= How to complete this task =
For the records below, output every line from the one holding "Click the -3dB" through the final line, unaltered, and no other lines.

= Data extracts =
——

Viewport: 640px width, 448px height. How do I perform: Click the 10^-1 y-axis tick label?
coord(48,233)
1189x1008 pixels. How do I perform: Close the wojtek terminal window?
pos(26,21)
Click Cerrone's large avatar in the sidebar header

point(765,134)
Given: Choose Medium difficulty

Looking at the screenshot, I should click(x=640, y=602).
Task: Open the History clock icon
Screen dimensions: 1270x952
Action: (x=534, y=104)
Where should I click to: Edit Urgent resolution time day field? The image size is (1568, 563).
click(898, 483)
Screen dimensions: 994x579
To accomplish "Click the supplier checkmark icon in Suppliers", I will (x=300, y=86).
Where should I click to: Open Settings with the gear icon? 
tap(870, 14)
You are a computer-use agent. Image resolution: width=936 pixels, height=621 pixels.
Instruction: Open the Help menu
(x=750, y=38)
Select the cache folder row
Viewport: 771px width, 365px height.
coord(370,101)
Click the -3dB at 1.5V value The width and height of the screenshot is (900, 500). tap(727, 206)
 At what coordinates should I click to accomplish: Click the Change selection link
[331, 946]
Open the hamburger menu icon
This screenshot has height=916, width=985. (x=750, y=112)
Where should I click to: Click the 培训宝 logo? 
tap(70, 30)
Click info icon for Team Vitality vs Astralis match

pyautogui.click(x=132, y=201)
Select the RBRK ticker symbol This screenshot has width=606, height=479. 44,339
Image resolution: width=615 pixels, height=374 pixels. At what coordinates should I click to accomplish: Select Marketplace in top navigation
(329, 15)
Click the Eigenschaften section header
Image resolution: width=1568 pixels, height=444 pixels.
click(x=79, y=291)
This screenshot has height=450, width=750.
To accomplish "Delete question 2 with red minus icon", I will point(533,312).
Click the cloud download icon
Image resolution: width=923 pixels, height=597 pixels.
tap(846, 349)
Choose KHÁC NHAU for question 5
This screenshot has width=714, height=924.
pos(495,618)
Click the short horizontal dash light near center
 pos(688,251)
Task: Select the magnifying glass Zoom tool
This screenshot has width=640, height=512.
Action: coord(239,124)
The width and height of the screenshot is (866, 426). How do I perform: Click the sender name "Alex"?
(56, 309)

——

= Finished exercise =
Click the -3dB at 1.5V value The width and height of the screenshot is (900, 500). tap(727, 206)
 At what coordinates should I click to accomplish: Click the Change selection link
[331, 946]
Open the hamburger menu icon
This screenshot has height=916, width=985. (x=750, y=112)
Where should I click to: Click the 培训宝 logo? 
tap(70, 30)
Click info icon for Team Vitality vs Astralis match

pyautogui.click(x=132, y=201)
Select the RBRK ticker symbol This screenshot has width=606, height=479. 44,339
Image resolution: width=615 pixels, height=374 pixels. At what coordinates should I click to accomplish: Select Marketplace in top navigation
(329, 15)
Click the Eigenschaften section header
Image resolution: width=1568 pixels, height=444 pixels.
click(x=79, y=291)
This screenshot has height=450, width=750.
To accomplish "Delete question 2 with red minus icon", I will point(533,312).
Click the cloud download icon
Image resolution: width=923 pixels, height=597 pixels.
tap(846, 349)
Choose KHÁC NHAU for question 5
This screenshot has width=714, height=924.
pos(495,618)
Click the short horizontal dash light near center
 pos(688,251)
Task: Select the magnifying glass Zoom tool
This screenshot has width=640, height=512.
Action: coord(239,124)
The width and height of the screenshot is (866, 426). How do I perform: Click the sender name "Alex"?
(56, 309)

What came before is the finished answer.